On February 6, 2013, Aloese inked a National Letter of Intent to play college football for Ohio University. The addition of the 6 foot, 296 pound a defensive lineman from Tafuna High School in Pago Pago, American Samoa proved the Bobcats could recruit anywhere.
American Samoa is a small territory located in the South Pacific Ocean, made up of five main islands, surrounded by beautiful beaches and crystal clear water. American Samoa has just under 57,000 people, with its capital city Pago Pago having just over 4,100 people.
In size, American Samoa has a total land area of 76.1 square miles which is just above the size of Washington D.C., and far less than that Athens County, Ohio, which comes in at 508.44 square miles.
Despite its very small size, American Samoa has a rich football culture. It has been estimated that a Samoan male is anywhere from 40 to 56 times more likely to play in the NFL than a non-Samoan American. Professionally, there are about 30 players with Samoan decent currently playing in the NFL, most of which are from American Samoa.
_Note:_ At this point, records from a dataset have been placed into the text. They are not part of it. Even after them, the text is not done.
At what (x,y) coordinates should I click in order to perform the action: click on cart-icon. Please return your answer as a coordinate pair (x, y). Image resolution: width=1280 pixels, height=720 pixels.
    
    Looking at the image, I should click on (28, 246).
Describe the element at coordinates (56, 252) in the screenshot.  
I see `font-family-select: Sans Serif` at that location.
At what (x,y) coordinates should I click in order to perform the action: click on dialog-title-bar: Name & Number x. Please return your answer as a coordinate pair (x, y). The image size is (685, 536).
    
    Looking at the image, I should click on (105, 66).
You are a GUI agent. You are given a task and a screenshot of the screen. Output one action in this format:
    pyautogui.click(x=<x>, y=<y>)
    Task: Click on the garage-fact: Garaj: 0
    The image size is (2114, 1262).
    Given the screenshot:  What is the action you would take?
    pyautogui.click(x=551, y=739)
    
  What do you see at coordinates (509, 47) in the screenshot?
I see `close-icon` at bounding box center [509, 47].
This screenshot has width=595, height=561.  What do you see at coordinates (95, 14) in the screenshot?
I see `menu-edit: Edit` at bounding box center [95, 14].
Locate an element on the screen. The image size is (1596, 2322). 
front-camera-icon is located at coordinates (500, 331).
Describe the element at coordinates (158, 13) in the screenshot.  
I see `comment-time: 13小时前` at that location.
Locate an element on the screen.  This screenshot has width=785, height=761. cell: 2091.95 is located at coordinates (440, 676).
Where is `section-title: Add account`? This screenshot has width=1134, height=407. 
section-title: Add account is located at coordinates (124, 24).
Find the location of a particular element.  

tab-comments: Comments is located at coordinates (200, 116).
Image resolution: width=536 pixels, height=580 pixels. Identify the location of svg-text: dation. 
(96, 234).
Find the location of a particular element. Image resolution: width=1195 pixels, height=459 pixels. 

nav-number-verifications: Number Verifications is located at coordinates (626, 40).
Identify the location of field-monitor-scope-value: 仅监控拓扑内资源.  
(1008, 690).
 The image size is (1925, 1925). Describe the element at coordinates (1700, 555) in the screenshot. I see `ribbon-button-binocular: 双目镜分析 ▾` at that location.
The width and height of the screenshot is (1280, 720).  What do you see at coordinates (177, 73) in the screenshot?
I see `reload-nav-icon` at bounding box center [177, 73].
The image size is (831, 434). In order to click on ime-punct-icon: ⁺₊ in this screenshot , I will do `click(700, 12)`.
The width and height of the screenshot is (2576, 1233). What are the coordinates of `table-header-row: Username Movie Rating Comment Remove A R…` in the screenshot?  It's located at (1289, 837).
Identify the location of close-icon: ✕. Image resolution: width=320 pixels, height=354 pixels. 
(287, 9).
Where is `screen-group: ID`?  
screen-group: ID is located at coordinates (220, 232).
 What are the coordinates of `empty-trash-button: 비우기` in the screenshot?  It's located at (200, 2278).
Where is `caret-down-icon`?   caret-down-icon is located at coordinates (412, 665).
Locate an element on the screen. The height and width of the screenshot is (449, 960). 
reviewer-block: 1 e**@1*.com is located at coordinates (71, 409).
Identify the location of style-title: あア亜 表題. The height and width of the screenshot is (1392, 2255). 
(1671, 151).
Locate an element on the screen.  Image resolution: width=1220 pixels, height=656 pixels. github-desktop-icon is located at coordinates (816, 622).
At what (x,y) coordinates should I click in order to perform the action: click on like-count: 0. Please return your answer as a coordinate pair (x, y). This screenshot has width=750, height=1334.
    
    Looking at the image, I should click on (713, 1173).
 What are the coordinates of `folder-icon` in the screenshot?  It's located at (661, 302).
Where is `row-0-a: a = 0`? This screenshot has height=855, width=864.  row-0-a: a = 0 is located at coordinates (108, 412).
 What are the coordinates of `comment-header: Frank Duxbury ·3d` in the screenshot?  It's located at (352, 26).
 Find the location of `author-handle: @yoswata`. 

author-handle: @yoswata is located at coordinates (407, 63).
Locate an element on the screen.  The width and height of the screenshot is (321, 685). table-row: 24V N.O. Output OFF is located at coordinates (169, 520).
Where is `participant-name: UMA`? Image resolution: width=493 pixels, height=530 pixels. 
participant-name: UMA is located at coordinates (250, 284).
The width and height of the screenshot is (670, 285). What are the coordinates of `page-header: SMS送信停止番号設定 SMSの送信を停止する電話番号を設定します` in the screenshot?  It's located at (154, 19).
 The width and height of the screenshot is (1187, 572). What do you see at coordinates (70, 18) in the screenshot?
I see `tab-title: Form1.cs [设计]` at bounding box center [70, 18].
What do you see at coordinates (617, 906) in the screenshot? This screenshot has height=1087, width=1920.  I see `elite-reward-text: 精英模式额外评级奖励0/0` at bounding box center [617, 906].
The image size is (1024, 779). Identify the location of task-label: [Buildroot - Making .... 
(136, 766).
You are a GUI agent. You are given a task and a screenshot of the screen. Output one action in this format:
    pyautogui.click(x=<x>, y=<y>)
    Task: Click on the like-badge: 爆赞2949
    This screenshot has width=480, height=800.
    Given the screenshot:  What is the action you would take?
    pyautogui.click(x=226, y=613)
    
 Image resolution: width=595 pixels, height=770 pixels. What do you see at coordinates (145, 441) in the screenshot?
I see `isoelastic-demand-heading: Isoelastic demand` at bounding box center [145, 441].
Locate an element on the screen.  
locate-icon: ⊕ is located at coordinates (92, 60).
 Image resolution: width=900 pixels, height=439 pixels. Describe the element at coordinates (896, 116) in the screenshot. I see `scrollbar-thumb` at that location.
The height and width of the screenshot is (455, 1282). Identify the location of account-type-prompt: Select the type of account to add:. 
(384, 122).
In addition to that, there are more than 200 Samoans playing NCAA Division I football. Aloese was recruited by defensive line coach Jesse Williams, who joined the Bobcats' staff prior to the 2012 season.
"Cleon is a very tough, physical player who always works hard and has great discipline," Williams said. "He is a very likeable guy and a joy to coach every day."
Aloese, a member of the All-Polynesian All-American Team during his senior year at Tafuna said that Ohio University was a fit for him for many different reasons.
"Not only is the team very good, with a lot of talent coming back this year, but I plan to study communications, and Ohio has an excellent program," Aloese said. "I also loved the campus when I visited and I have family in the Dayton area. Ohio was the perfect fit for me."
Aloese's trip to Athens in July was an advantage in itself, the trip took more than 30 hours by plane. After living in Athens for about a month now, he says he loves it.
Outside of football, he is enjoying all the new friends he has made. Although it is tough for him to be so far from his family, he is getting used to living on the mainland as well as the different culture that comes along with it.
Cleon says he is not surprised that he ended up playing football and going to school here. This is a similar path to that which his older brother Carrington took. Carrington is a sophomore defensive lineman at Alcorn State University, while his other brother Christopher is in the military. Cleon said that his parents always placed a lot of importance on all three children getting the best education possible. Hi and that has led him to Ohio University.
Although it is not certain exactly what Aloese's role will be on this year's team, coach Williams said he would not be surprised if he made an immediate impact as a freshman.
As far as Aloese is concerned, he is very excited to start the season on a national stage, and experience college football for himself. But, more importantly he just wants to improve his game, get better and help his teammates win as many games as possible.
As Ohio football heads toward the end of fall camp, there is no way to tell how the season will unfold for Aloese or the rest of the Bobcats but expectations are high and the motto is clear: Finish, No Regrets!